§ **YOUR GOAL**: Below are the entries; return exactly the line with "[Youtube] (63, 1817)" and every later line, without anything else.

§ **INFORMATION**:
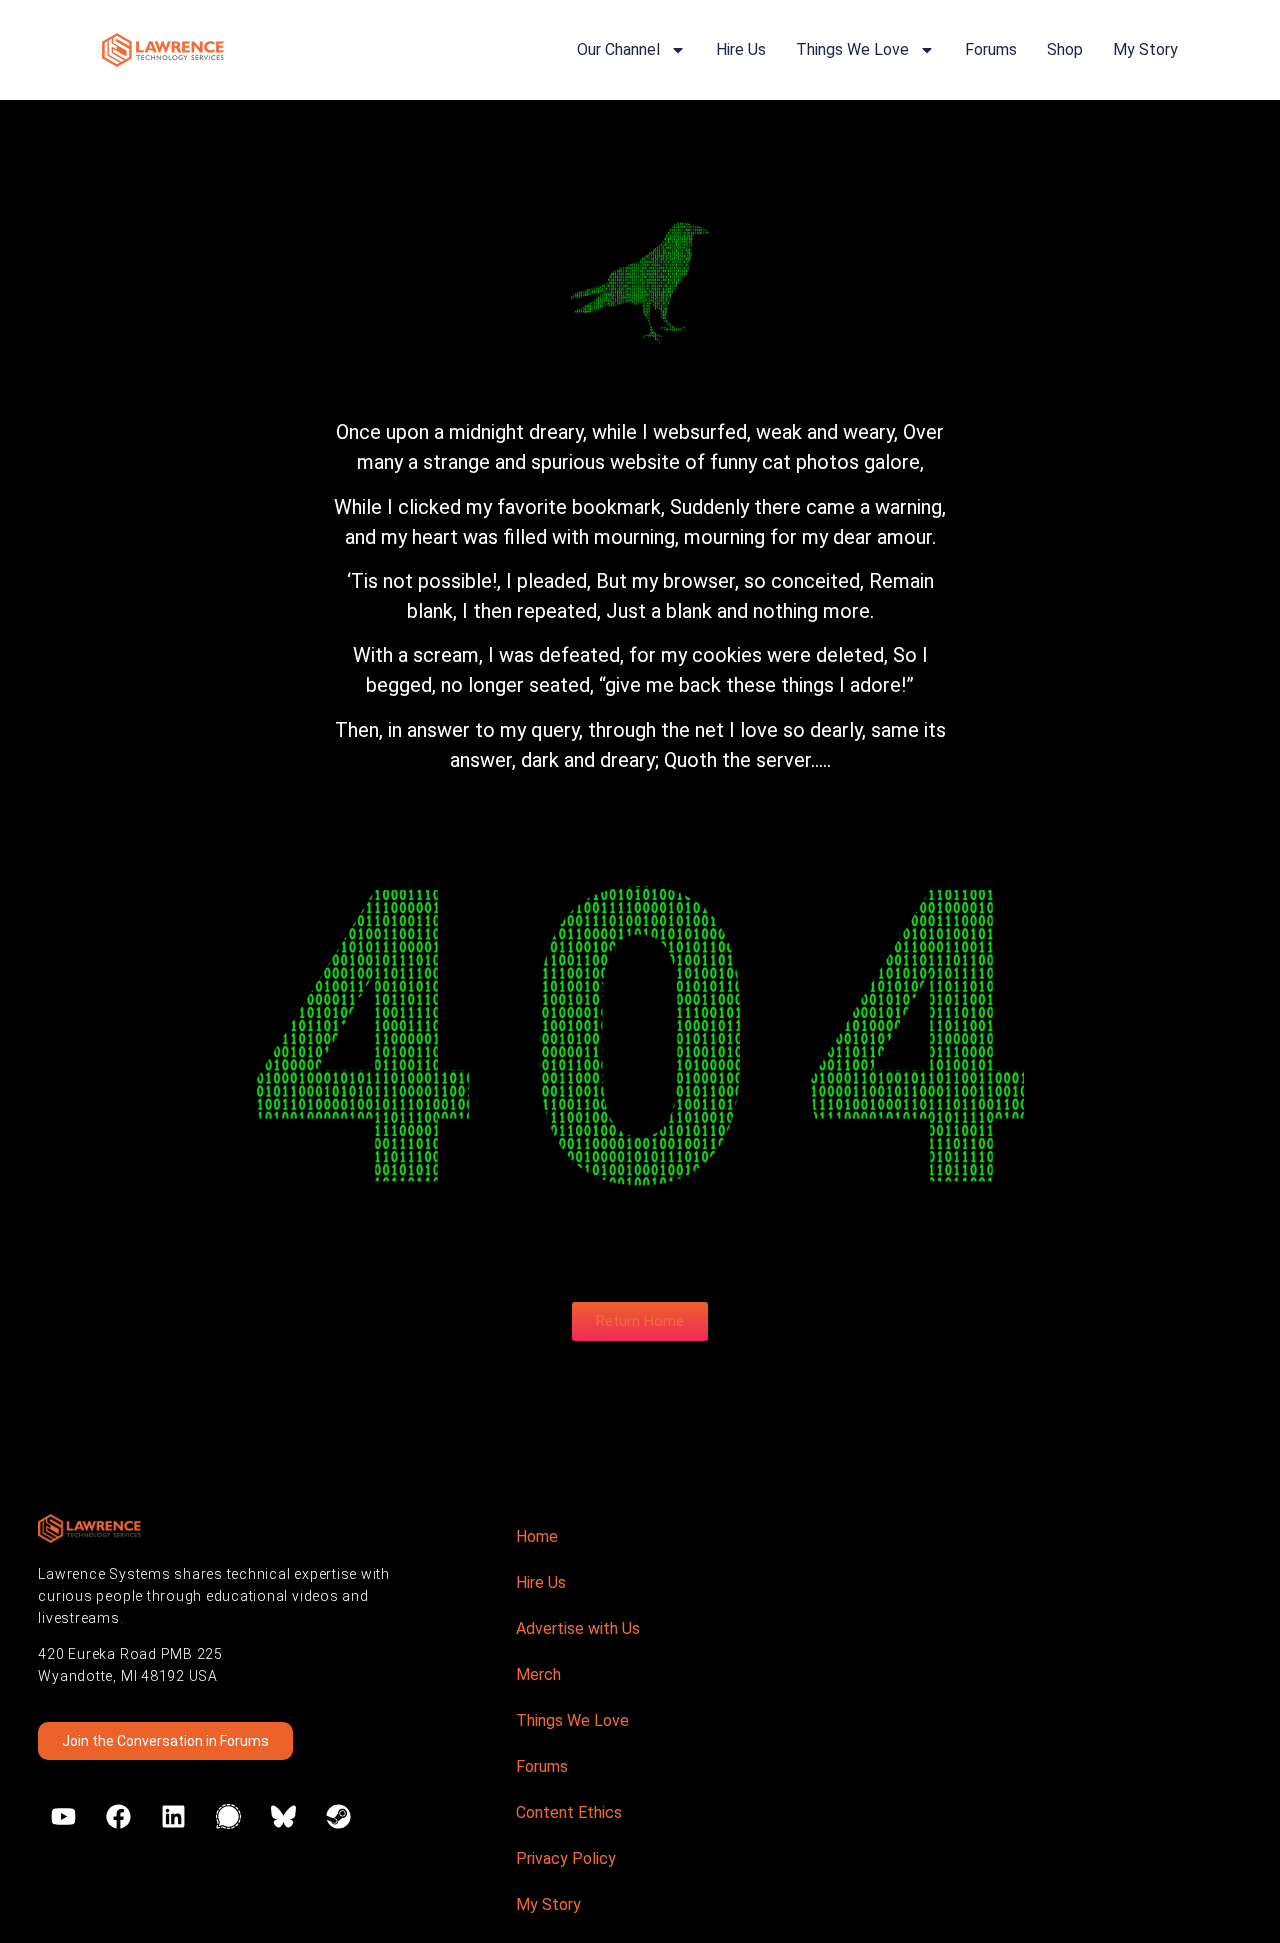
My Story (1145, 49)
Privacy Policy (566, 1858)
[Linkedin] (173, 1817)
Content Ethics (569, 1812)
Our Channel (618, 49)
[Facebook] (118, 1817)
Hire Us (741, 49)
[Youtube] (63, 1817)
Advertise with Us (578, 1628)
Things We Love (852, 49)
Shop (1065, 49)
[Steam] (338, 1817)
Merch (538, 1674)
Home (537, 1536)
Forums (991, 49)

§ **RESULT**:
[Youtube] (63, 1817)
Advertise with Us (578, 1628)
Things We Love (852, 49)
Shop (1065, 49)
[Steam] (338, 1817)
Merch (538, 1674)
Home (537, 1536)
Forums (991, 49)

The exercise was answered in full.